§ **Selected extract**:
Start of Block
Scientific classification
- Kingdom: Animalia
- Phylum: Chordata
- Class: Mammalia
- Order: Carnivora
- Family: Canidae
- Genus: Canis
- Species: C. lupus
- Subspecies: †C. l. bernardi
- Trinomial name: †Canis lupus bernardi Anderson, 1943
- Synonyms: Canis lupus banksianus (Anderson, 1943);

= Bernard's wolf =

Extinct subspecies of the gray wolf in the Canadian Arctic

Bernard's wolf (Canis lupus bernardi), also known as the Banks Island wolf or the Banks Island tundra wolf, is an extinct subspecies of the gray wolf that was limited to Banks and Victoria Island of the Arctic Archipelago.

==Taxonomy==
It is recognized as a subspecies of Canis lupus in the taxonomic authority Mammal Species of the World (2005). It was formally discovered, classified, and named after Peter Bernard, sailing master of the gas schooner Mary Sachs of the Canadian Arctic Expedition and collected four other specimens of Canis lupus bernardi, and Joseph F. Bernard, his nephew, who made voyages into the Arctic as master of the gas schooner Teddy Bear, after an adult male skin and skull was collected by them and brought to the National Museum of Canada. There were very few specimens of the subspecies that were recovered, around three or four in total.

==Description==
The wolf was described as "white with black-tipped hair along the ridge of the back". It is a large rangy wolf, with long narrow skull, slender rostrum and extremely large upper and lower carnassials.
End of Block
§ **Input data**:
Start of Block
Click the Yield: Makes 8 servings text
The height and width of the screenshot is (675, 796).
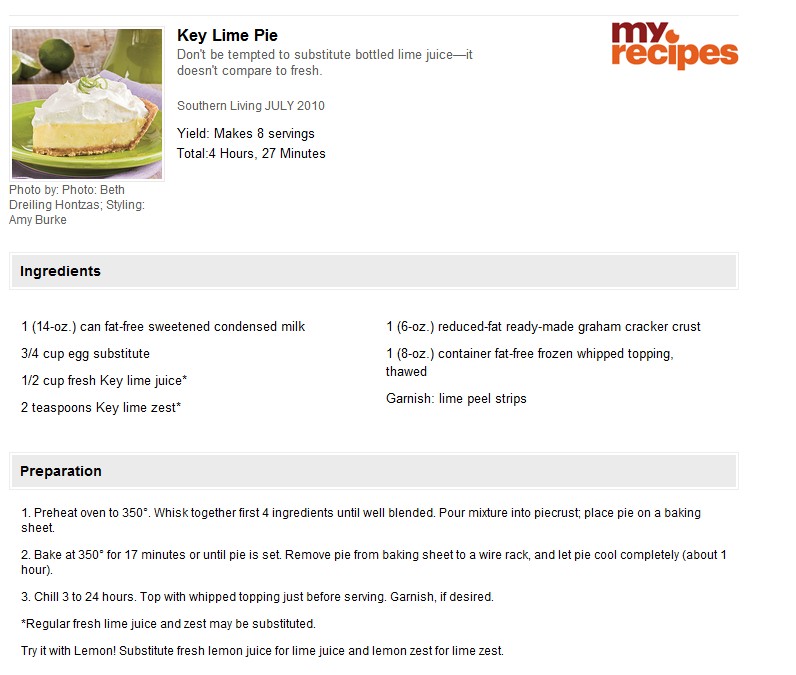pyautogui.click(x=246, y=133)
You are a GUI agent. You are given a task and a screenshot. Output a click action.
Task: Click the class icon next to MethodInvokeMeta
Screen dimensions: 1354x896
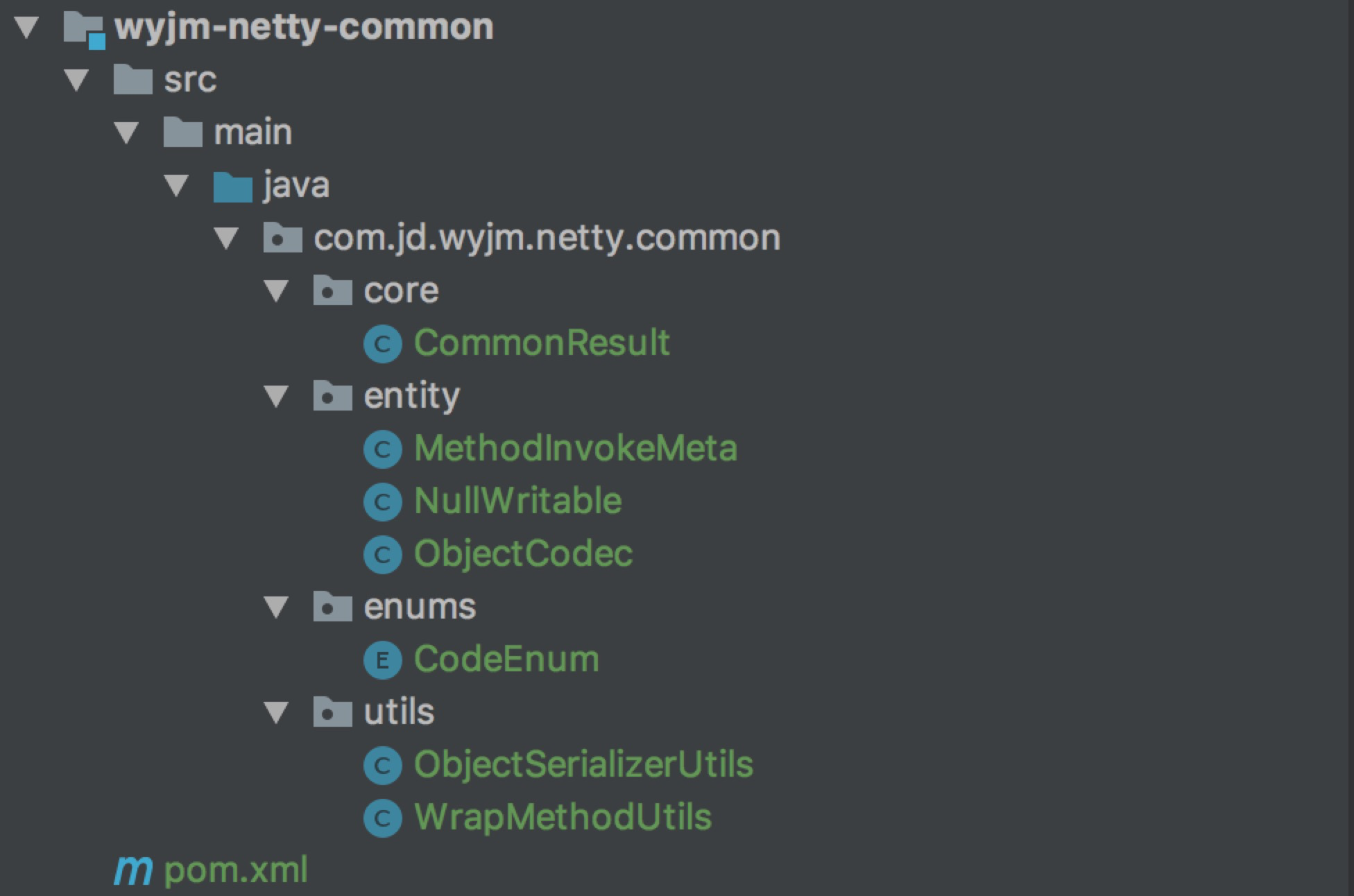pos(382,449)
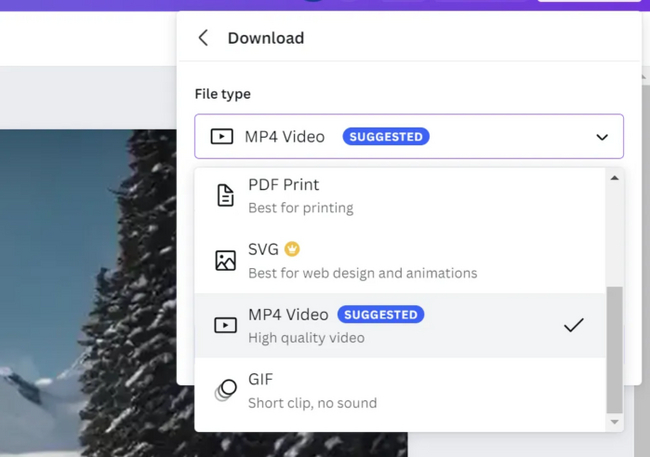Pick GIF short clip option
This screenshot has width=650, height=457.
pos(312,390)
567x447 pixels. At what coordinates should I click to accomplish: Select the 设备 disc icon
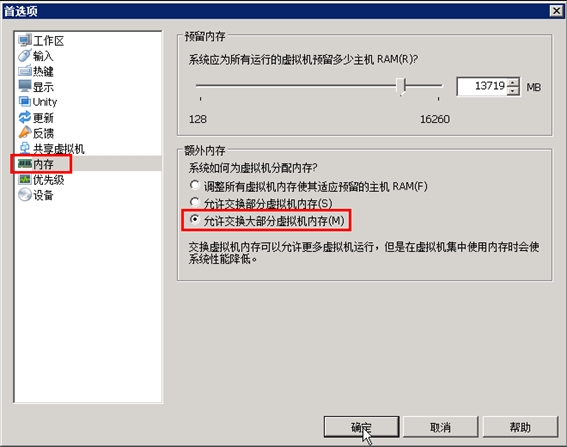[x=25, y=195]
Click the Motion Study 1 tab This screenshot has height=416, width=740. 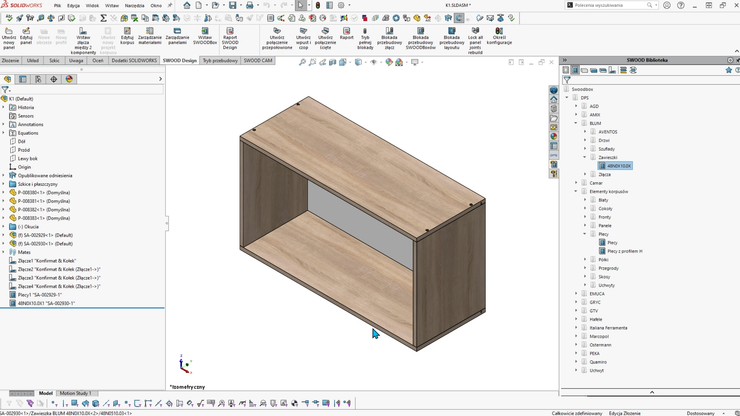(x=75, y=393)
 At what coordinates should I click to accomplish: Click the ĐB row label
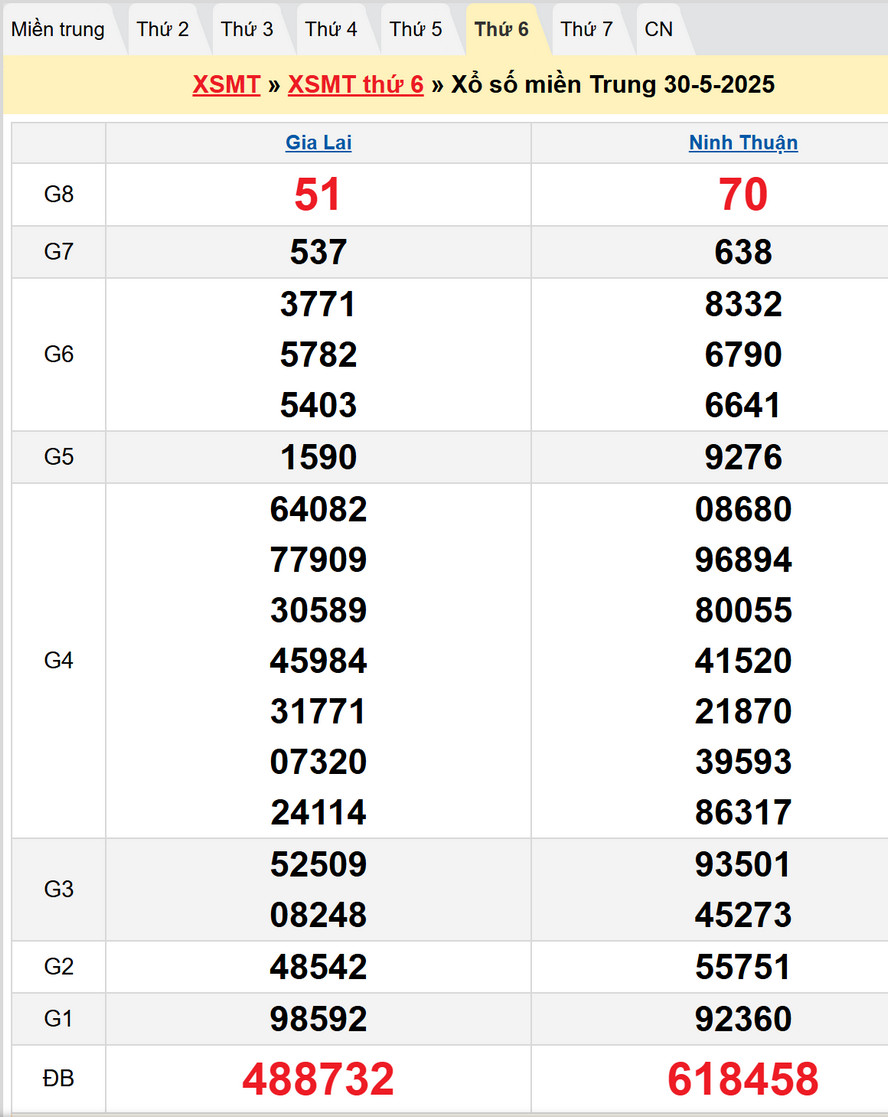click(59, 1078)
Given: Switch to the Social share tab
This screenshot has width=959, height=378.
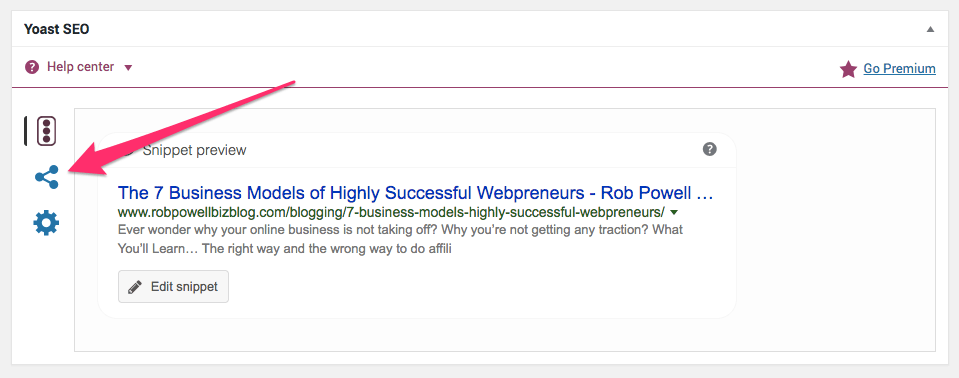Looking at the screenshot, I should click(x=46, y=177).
End of Block
§ **Your tasks**:
1. In the text about Bernard's wolf, which gas schooner did Joseph F. Bernard command on his Arctic voyages?
2. From the text about Bernard's wolf, list each rank in the scientific classification, from Kingdom through Subspecies, with the name given for it.
3. Repeat everything from "Bernard's wolf (Canis" down to "the Arctic Archipelago." in the text about Bernard's wolf.

§ **Answer set**:
1. The Teddy Bear.

2.
- Kingdom: Animalia
- Phylum: Chordata
- Class: Mammalia
- Order: Carnivora
- Family: Canidae
- Genus: Canis
- Species: C. lupus
- Subspecies: †C. l. bernardi

3.
Bernard's wolf (Canis lupus bernardi), also known as the Banks Island wolf or the Banks Island tundra wolf, is an extinct subspecies of the gray wolf that was limited to Banks and Victoria Island of the Arctic Archipelago.